If that's true (and trust me, i'm far from certain it is) then just raising awareness would be one way to change things. Actors organising themselves and going after the worst offenders among the paparazzi (and the magazines that pay them) in the courts as a group might be another way. Less directly, lobbying for reform of libel laws which, especially in England, are absurdly one sided and archaic could be another (since it would afford actors more chances to attack those that unfairly malign them in the press). Those're off the top of my head and are all very debatable as to their effectiveness but they're surely more effective than just doing nothing and accepting their lot.

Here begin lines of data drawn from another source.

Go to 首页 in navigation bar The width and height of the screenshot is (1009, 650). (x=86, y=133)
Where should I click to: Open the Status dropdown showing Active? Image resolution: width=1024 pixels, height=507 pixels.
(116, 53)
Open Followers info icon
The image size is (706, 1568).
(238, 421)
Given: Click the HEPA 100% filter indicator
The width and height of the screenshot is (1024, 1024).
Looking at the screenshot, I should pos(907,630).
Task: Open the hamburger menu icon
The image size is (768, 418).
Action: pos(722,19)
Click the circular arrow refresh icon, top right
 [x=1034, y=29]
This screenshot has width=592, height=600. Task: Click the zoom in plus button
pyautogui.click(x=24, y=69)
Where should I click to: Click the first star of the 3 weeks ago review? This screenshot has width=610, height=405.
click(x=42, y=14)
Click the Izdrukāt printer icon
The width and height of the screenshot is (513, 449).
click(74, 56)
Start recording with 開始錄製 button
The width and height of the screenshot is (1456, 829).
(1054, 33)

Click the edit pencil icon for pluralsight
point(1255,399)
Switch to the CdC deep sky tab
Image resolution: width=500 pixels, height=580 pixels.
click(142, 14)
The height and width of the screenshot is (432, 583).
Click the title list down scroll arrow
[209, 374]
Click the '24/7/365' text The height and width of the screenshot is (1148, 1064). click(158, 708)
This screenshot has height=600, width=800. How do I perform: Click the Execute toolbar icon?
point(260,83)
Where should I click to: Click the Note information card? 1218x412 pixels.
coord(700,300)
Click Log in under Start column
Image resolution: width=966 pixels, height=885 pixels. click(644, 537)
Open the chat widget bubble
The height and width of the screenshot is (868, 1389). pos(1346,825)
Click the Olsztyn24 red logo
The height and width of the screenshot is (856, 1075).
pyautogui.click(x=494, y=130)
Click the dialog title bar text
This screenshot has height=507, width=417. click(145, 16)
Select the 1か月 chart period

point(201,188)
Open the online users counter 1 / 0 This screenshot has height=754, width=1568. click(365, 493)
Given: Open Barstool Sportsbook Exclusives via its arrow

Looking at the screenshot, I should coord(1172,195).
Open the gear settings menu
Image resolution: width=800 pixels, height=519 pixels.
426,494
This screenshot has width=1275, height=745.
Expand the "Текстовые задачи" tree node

That said, it's a complicated situation. On the front page right now we have a link about a 'People' photo-spread of proud new parents SMG and hubby with their baby i.e. celebrities court publicity some of the time but want to be able to control it and there's a question about where that line should be drawn. To me though, just because the line's been moved in recent years doesn't mean it can't be moved back. There's a complicated causality to it too i.e. i'm sure some do these 'Hello' features partly because it's going to happen anyway so they might as well a) retain some control over it and b) have a share of of the money that others are making from them. Others do it as a bid for publicity.

Or the shows/magazines are our 'bread and circuses' and a sure sign the "empire" is coming down around our ears, who knows ;).